It appears that commercial bCPAP may incur the highest risk of nasal irritation in the neonatal age group (“often” reported six times) and that homemade bCPAP with a wide expiratory limb incurs the least risk (“often” reported once). In older children, nasal irritation was recalled as being equally as common when using commercial bCPAP compared with using homemade bCPAP with a wide limb. Of note, nasal irritation in older children when using homemade bCPAP with a narrow limb appeared to mostly be recalled as a “never” event.
Gastric distention among neonates using homemade bCPAP with a wide expiratory limb was reported as occurring equally or less commonly compared with the other device types in all frequency categories. In older children, gastric distention seemed to be the least common when using homemade bCPAP with a narrow limb, with it being recalled as a “never” event in three respondents, whereas being recalled as a “sometimes” event three times in the other two device types. Pneumothorax, the most serious potential adverse event in this survey, was mostly reported as “never” or “rarely” in both age groups among all three device types.

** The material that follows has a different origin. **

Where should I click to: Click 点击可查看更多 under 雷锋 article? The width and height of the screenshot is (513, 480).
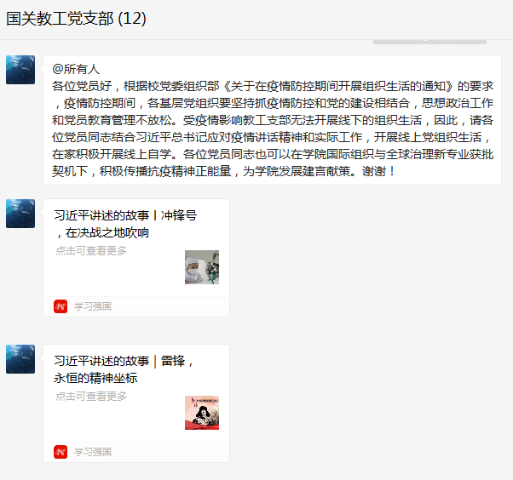(x=91, y=396)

Multiple prior studies have demonstrated the efficacy of commercial and homemade bCPAP in neonates and children with lower respiratory tract disease.4,6–9 However, as noted above, concerns regarding homemade bCPAP have been recently raised, especially for designs with a narrow expiratory limb. Therefore, we conducted this study by surveying multiple hospitals in multiple LMICs to estimate complication rates from various bCPAP designs in neonates/children.
According to the respondents, pneumothorax rarely or never occurred in their experience when using bCPAP in both age groups. Pneumothorax in neonates was reported as a “rare” event in five hospitals when using the homemade versions, which may be consistent with Ettinger et al.’s concerns for high pressures generated in the neonatal airway due to high-resistance dimensions of the expiratory limb.12 Lower flow rates (e.g., 2–4 L/per minute instead of 5–10 L/per minute) along with nonocclusive nasal interfaces may be the reason that pneumothoraces are not observed with the homemade WHO-style design as much as may be suspected.
Importantly, these homemade versions of bCPAP may be the only available form of respiratory support outside of low-flow oxygen for many LRSs. Provided that the benefit outweighs known risks, practitioners should strive to use available technologies that optimize patient outcomes while awaiting more resources to become available. Overall, hospitals surveyed in this study reported severe complications as quite rare, which suggests that the WHO-style bCPAP may still provide a favorable benefit–risk ratio, especially when the only alternative is a low-flow nasal cannula.10
Limitations of this study include the following. 1) Rates of adverse events were reported in broad categories and are estimates based on subjective recall by providers. 2) We did not ask survey respondents to categorize the medical interventions done as a result of complications to ascertain the severity of the complication. 3) We categorized bCPAP devices into three categories. Variability within a single device “type” exists, making comparisons between a specific commercial bCPAP device and a specific homemade design challenging. 4) The survey did not assign an illness score when bCPAP was applied, making it possible that hospitals with higher acuity patients used more commercial bCPAP. 5) Data were not collected to assess effectiveness (i.e., estimated mortality, length of stay) and therefore our data should not guide decisions regarding bCPAP efficacy. 6) We do not know how many infants and children are represented by each responding hospital.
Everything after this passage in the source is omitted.